[Math] How mean change standard deviation

statistics

A college statistics class conducted a survey of how students spend their money. They asked 25 students to estimate how much money they typically spend each week on fast food. They determined that the mean amount spent on fast food is $31.52$ with a standard deviation of $21.60$.
Later they realized that a value entered as $3$ should have been $30$. They recalculate the mean and standard deviation. The mean is now $32.60$.
Which of the following is true about the standard deviation?

  • The standard deviation will increase, because we have increased the value of a data point.

  • The standard deviation will stay the same, because the standard deviation is not affected by a change in a single measurement.

  • The standard deviation will decrease, because this change moved a data point closer to the mean.

Best Answer

Since the question is how the standard deviation changes when changing a data point, and for a fixed number of data points the standard deviation is a differentiable function of the data points, we can solve this answer by looking at the sign of the derivative.

Since all we are interested in is the direction of change and the standard deviation is positive, we can instead look at the square of the standard deviation, also known as variance.

Let's assume wlog that it is data point $x_1$ that is changed.

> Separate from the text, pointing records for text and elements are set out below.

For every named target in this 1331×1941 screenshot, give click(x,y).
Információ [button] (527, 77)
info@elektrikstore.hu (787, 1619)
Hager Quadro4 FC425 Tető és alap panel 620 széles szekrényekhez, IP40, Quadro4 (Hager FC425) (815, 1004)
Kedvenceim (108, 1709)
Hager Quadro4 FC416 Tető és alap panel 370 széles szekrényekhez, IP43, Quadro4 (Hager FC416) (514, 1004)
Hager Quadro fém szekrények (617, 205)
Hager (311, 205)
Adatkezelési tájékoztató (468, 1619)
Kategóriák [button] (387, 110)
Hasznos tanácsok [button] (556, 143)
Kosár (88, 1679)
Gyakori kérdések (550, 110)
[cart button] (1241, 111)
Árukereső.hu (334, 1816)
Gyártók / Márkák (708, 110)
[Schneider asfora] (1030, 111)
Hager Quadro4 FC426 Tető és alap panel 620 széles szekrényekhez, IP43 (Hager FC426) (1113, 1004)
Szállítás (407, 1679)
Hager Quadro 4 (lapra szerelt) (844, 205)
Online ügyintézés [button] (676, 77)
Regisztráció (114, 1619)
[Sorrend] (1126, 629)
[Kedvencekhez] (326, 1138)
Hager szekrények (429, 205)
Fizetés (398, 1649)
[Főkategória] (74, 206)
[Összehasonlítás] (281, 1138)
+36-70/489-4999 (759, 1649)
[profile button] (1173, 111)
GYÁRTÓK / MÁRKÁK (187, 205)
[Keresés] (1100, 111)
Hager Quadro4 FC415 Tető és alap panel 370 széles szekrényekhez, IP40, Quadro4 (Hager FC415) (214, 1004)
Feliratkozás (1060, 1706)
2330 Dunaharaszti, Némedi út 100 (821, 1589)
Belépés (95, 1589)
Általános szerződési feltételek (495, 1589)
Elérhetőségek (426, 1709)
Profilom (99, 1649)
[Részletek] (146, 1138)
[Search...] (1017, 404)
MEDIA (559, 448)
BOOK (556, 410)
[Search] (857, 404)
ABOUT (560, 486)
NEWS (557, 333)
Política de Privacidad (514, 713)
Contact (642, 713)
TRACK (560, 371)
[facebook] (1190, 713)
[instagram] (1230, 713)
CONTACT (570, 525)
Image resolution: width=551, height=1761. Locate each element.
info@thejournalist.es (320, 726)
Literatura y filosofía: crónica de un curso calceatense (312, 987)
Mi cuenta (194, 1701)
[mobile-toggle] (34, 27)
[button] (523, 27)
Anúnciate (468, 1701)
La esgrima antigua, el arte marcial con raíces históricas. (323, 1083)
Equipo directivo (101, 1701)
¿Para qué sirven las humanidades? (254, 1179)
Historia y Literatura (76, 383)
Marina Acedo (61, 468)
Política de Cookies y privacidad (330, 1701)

We have $$v = \frac{1}{n}\sum(x_i-\bar x)^2$$ therefore we get by standard derivation rules $$\frac{\mathrm dv}{\mathrm dx_1} = \frac{1}{n}(x_1-\bar x)\left(1-\frac{\mathrm d\bar x}{\mathrm dx_1}\right)$$ Since $$\bar x = \frac{1}{n}\sum x_i$$ we have $$\frac{\mathrm d\bar x}{\mathrm dx_1} = \frac{1}{n}$$ so we finally get $$\frac{\mathrm dv}{\mathrm dx_1} = \frac{n-1}{n^2}(x_1-\bar x)$$ The prefactor is positive, therefore this term is positive if $x_1>\bar x$ and negative if $x_1<\bar x$. That means, the variance, and therefore the standard deviation, grows if a single data point is moved away from the mean, and shrinks if a single data point is moved towards the mean.

Therefore the third bullet point is correct.